──────── Material shown

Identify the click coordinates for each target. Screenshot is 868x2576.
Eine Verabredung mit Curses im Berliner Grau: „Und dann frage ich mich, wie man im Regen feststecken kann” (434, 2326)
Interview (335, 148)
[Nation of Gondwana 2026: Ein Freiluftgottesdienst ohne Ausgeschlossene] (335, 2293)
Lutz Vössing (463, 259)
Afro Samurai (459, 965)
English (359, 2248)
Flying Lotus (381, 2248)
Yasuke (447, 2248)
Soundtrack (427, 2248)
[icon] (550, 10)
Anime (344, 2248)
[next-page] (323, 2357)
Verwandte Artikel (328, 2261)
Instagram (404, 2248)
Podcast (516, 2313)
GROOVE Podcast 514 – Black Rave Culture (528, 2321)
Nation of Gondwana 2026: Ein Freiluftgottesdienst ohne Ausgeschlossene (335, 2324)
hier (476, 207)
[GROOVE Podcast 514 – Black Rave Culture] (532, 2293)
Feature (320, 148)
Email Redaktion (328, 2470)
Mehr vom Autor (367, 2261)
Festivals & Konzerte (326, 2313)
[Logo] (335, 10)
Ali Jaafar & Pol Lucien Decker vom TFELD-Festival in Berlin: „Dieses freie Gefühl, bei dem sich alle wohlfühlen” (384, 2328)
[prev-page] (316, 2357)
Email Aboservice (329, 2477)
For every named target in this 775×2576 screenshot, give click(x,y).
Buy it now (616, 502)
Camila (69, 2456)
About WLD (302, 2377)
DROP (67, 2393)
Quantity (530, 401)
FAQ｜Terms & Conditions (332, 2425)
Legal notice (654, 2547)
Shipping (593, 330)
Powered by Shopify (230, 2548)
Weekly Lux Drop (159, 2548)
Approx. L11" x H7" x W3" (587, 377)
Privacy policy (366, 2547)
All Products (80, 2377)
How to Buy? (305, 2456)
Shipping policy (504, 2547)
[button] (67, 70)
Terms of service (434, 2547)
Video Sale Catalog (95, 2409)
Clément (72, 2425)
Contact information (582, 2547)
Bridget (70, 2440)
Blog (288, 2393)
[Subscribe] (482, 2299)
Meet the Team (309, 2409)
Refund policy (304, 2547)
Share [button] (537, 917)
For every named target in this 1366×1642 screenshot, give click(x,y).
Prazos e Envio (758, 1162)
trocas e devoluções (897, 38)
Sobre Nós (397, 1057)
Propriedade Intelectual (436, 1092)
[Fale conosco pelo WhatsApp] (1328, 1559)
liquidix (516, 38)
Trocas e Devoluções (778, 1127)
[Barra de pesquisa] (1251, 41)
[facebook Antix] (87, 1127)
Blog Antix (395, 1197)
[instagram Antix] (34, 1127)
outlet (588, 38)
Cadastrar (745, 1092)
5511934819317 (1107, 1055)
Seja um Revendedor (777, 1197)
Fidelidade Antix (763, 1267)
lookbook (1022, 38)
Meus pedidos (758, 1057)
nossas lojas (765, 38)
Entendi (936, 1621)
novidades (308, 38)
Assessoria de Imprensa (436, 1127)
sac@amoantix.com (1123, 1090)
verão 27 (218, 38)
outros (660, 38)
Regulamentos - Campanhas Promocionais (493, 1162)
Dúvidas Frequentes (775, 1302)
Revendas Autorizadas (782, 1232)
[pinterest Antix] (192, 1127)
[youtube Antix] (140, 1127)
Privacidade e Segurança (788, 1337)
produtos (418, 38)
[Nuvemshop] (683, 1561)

────────────────

• **Goal of the exercise**
Retype the entries word for word.

• **Reply to the task**
Identify the click coordinates for each target. Screenshot is 868x2576.
Eine Verabredung mit Curses im Berliner Grau: „Und dann frage ich mich, wie man im Regen feststecken kann” (434, 2326)
Interview (335, 148)
[Nation of Gondwana 2026: Ein Freiluftgottesdienst ohne Ausgeschlossene] (335, 2293)
Lutz Vössing (463, 259)
Afro Samurai (459, 965)
English (359, 2248)
Flying Lotus (381, 2248)
Yasuke (447, 2248)
Soundtrack (427, 2248)
[icon] (550, 10)
Anime (344, 2248)
[next-page] (323, 2357)
Verwandte Artikel (328, 2261)
Instagram (404, 2248)
Podcast (516, 2313)
GROOVE Podcast 514 – Black Rave Culture (528, 2321)
Nation of Gondwana 2026: Ein Freiluftgottesdienst ohne Ausgeschlossene (335, 2324)
hier (476, 207)
[GROOVE Podcast 514 – Black Rave Culture] (532, 2293)
Feature (320, 148)
Email Redaktion (328, 2470)
Mehr vom Autor (367, 2261)
Festivals & Konzerte (326, 2313)
[Logo] (335, 10)
Ali Jaafar & Pol Lucien Decker vom TFELD-Festival in Berlin: „Dieses freie Gefühl, bei dem sich alle wohlfühlen” (384, 2328)
[prev-page] (316, 2357)
Email Aboservice (329, 2477)
For every named target in this 775×2576 screenshot, give click(x,y).
Buy it now (616, 502)
Camila (69, 2456)
About WLD (302, 2377)
DROP (67, 2393)
Quantity (530, 401)
FAQ｜Terms & Conditions (332, 2425)
Legal notice (654, 2547)
Shipping (593, 330)
Powered by Shopify (230, 2548)
Weekly Lux Drop (159, 2548)
Approx. L11" x H7" x W3" (587, 377)
Privacy policy (366, 2547)
All Products (80, 2377)
How to Buy? (305, 2456)
Shipping policy (504, 2547)
[button] (67, 70)
Terms of service (434, 2547)
Video Sale Catalog (95, 2409)
Clément (72, 2425)
Contact information (582, 2547)
Bridget (70, 2440)
Blog (288, 2393)
[Subscribe] (482, 2299)
Meet the Team (309, 2409)
Refund policy (304, 2547)
Share [button] (537, 917)
For every named target in this 1366×1642 screenshot, give click(x,y).
Prazos e Envio (758, 1162)
trocas e devoluções (897, 38)
Sobre Nós (397, 1057)
Propriedade Intelectual (436, 1092)
[Fale conosco pelo WhatsApp] (1328, 1559)
liquidix (516, 38)
Trocas e Devoluções (778, 1127)
[Barra de pesquisa] (1251, 41)
[facebook Antix] (87, 1127)
Blog Antix (395, 1197)
[instagram Antix] (34, 1127)
outlet (588, 38)
Cadastrar (745, 1092)
5511934819317 (1107, 1055)
Seja um Revendedor (777, 1197)
Fidelidade Antix (763, 1267)
lookbook (1022, 38)
Meus pedidos (758, 1057)
nossas lojas (765, 38)
Entendi (936, 1621)
novidades (308, 38)
Assessoria de Imprensa (436, 1127)
sac@amoantix.com (1123, 1090)
verão 27 (218, 38)
outros (660, 38)
Regulamentos - Campanhas Promocionais (493, 1162)
Dúvidas Frequentes (775, 1302)
Revendas Autorizadas (782, 1232)
[pinterest Antix] (192, 1127)
[youtube Antix] (140, 1127)
Privacidade e Segurança (788, 1337)
produtos (418, 38)
[Nuvemshop] (683, 1561)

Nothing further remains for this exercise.